While eating my traditional oatmeal and downing my 2nd cup of coffee, I noticed Fran Tarkenton speaking about his new book, The Power of Failure–Succeeding in the Age of Innovation on Fox News this morning.
I still have fresh memories of Tarkenton scrabbling from would be tacklers. Nobody has ever scrambled out of the pocket like Fran Tarkenton. As we watched the Sunday NFL game together, my Father use to say, “Son, if you can learn to scramble like that in business, you will never have a problem.”
I’m still learning.
I also have wonderful memories of a presentation I attended where Fran spoke about the power of failure over 15 years ago. I still have notes from that presentation, as it was one of my favorites.
Yes, we all have failures. Fran has always believed, according to my notes, we need to be more open about our failures, particularly as the pace of innovation accelerates.
“Most of us fear failure, disown it, deny it, or simply try to ignore it. What we should be doing is talking about it, exploring it, embracing it, and squeezing out of it every priceless insight it offers.”
That brings me to the failure of many industrial marketers. Well not “many”…most industrial marketers, when it comes to web marketing. Most industrial marketers have built a web site. Many industrial marketers practice search engine optimization. I know…that is why I founded a web development company, focused on SEO, in the first place. There was a critical need in the industrial marketplace.
Building a decent website, “tuning” web pages for the businesses’ critical keywords was sort of a “set it & forget” exercise. The owner or marketing manager really did not have to do a lot other than respond to the inquiries and quotes that came in because of increased visibility on the search engine return page (SERP). A well-optimized website was a pretty good lead generator…back in the day.
Step forward a half dozen years and that “set it & forget” tactic is no longer an option.
Without going into geek speak, I will just say that Google has thrown us all a curve ball. Or…in this case a very wobbly, out of control, football. Google “moved our cheese”. Sorry.
Google now requires industrial marketers to prove, with quality content, your company’s expertise. Now a new marketing tactic is born…CONTENT MARKETING. (At least, for the industrial marketing community)
Now industrial marketers are, literally, forced to become content creators and publishers. Does that sound like a good fit to you? Sort of like oil & water, don’t you think?
When a prospective buyer is searching for “hydraulic cylinders for RV leveling applications”, your content must be there to greet them. Otherwise, you just lost a potential lead or an opportunity to gain top-of-mind awareness.
So what does this have to do with failure?

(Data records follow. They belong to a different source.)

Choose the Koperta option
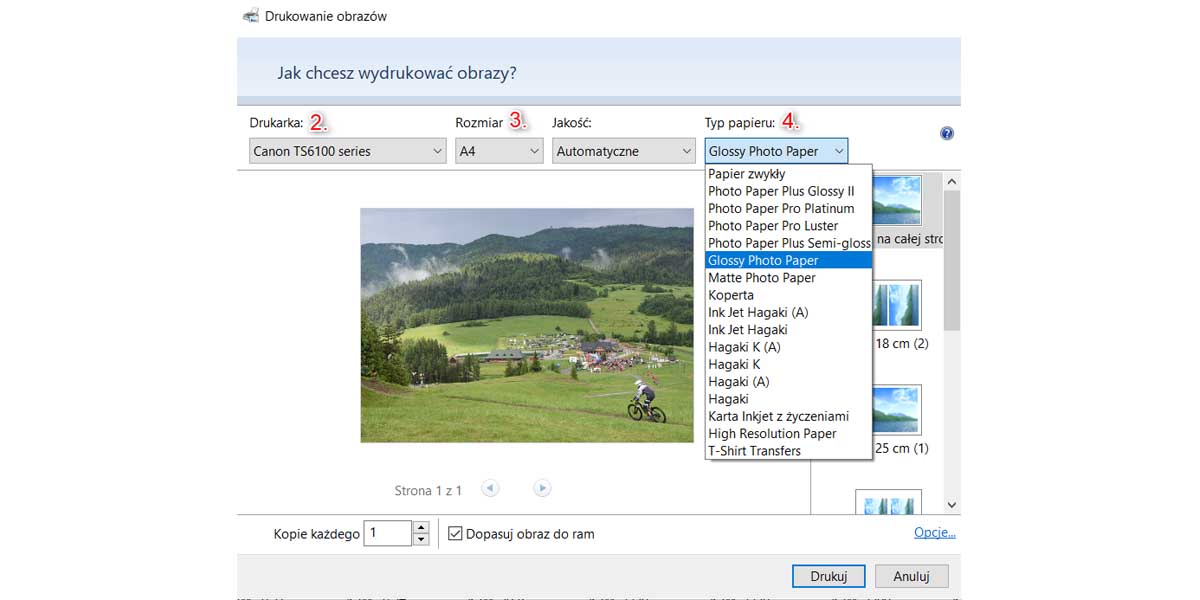This screenshot has height=600, width=1200. coord(731,295)
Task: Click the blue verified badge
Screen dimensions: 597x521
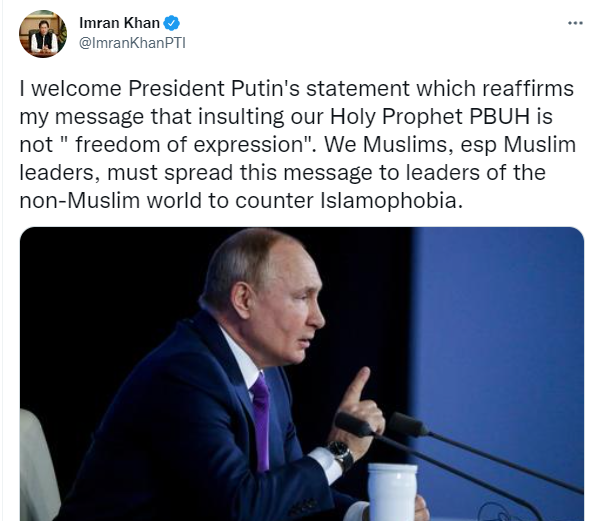Action: [171, 23]
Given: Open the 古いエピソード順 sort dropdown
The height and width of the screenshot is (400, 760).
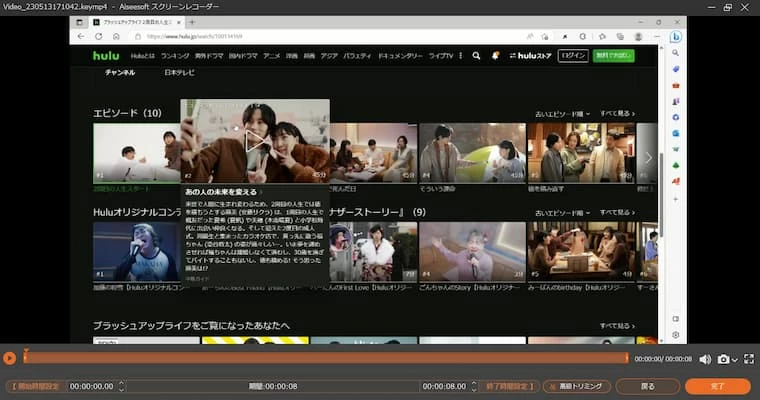Looking at the screenshot, I should [x=562, y=114].
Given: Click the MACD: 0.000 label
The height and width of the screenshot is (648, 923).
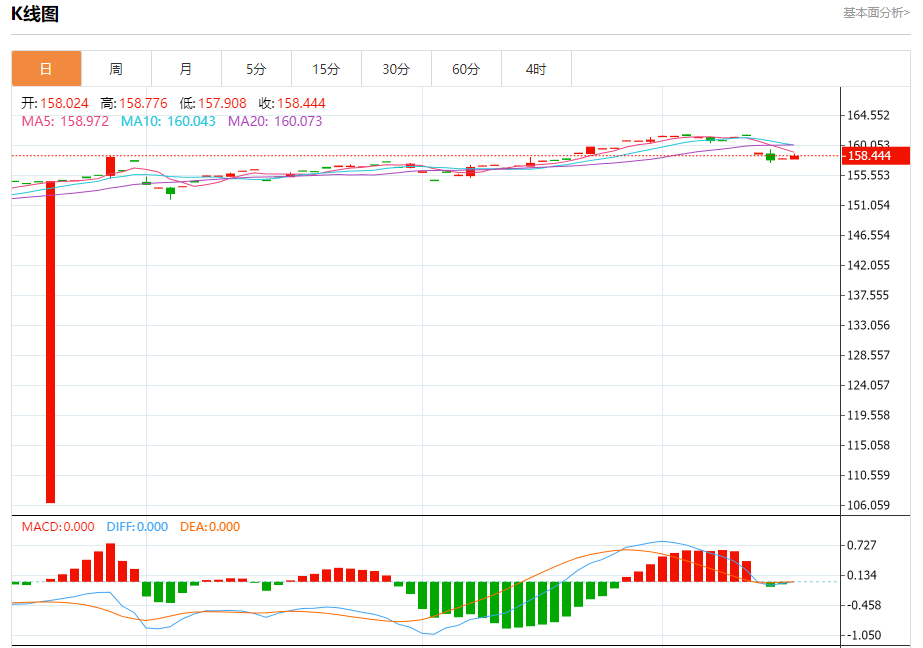Looking at the screenshot, I should (58, 527).
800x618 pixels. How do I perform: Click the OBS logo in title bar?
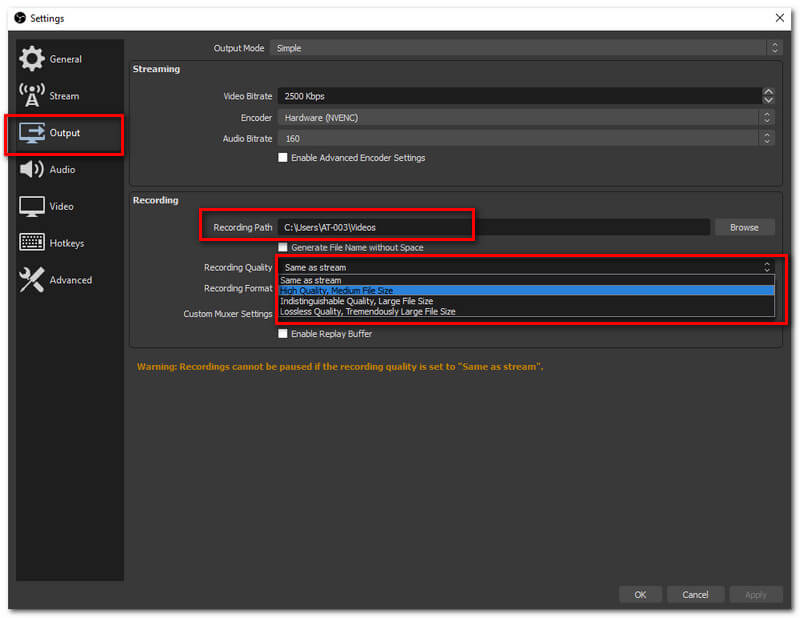pos(20,18)
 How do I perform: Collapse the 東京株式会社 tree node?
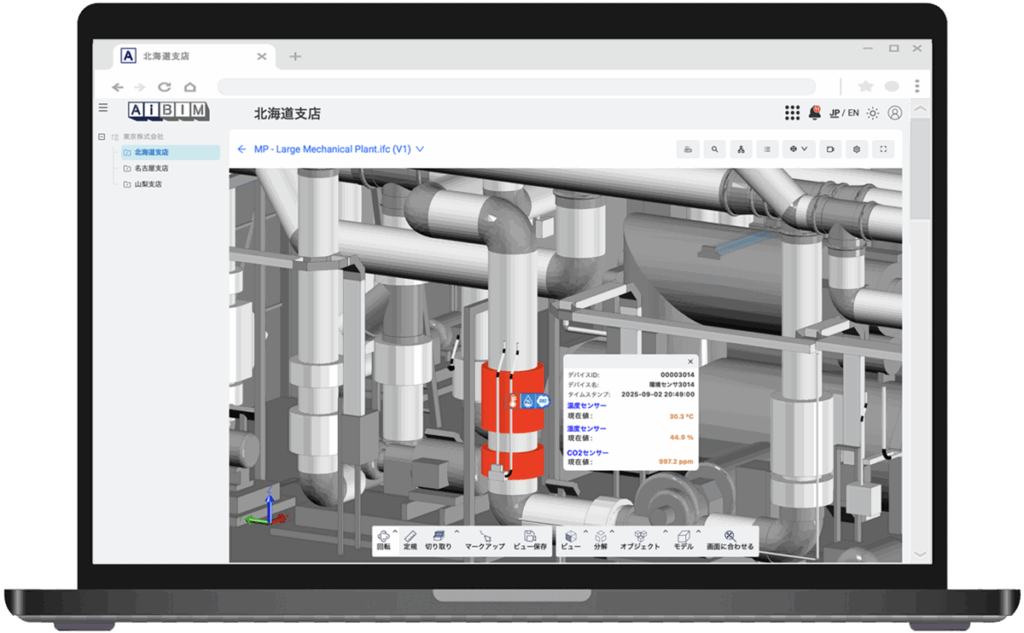(x=101, y=137)
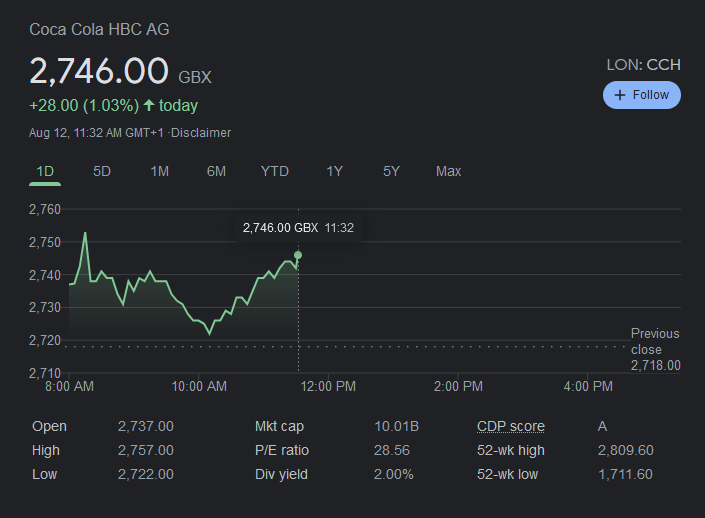Screen dimensions: 705x518
Task: Click the chart's lowest point near 10:00 AM
Action: point(208,333)
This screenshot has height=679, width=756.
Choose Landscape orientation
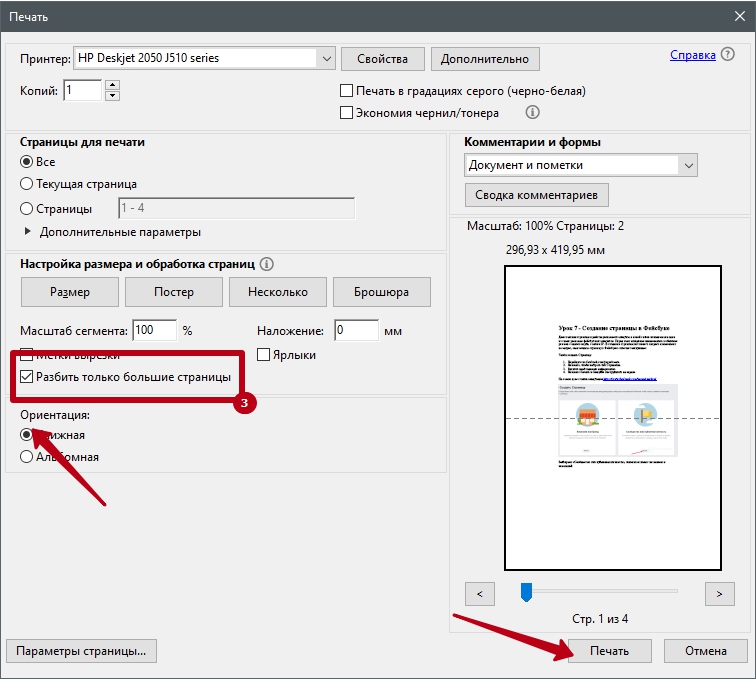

One of the key tenants of Fran Tarkenton’s message 15 years ago was “fail fast, fail often to win long”. Tarkenton’s new book continues that same theme.
I have helped many industrial marketers develop web strategies around developing quality, helpful, branded content. Some have failed and I take responsibility for those failures.
However, the ones that are winning are the ones that practice Tarkenton’s advice:
Produce content your prospects’ love…FAST. Understand much of it will not work. Track the content that does work and repeat. Experiment. Fail again.
“Failure is a gift, if you know how to accept and use it.” – Fran Tarkenton.
Make a decision to “win long”
This outstanding video, The Story of Content, The Rise of the New Markeing, explains how content marketing has the potential to transform your industrial company. Notice that they talk about failure a lot. But also gigantic successes.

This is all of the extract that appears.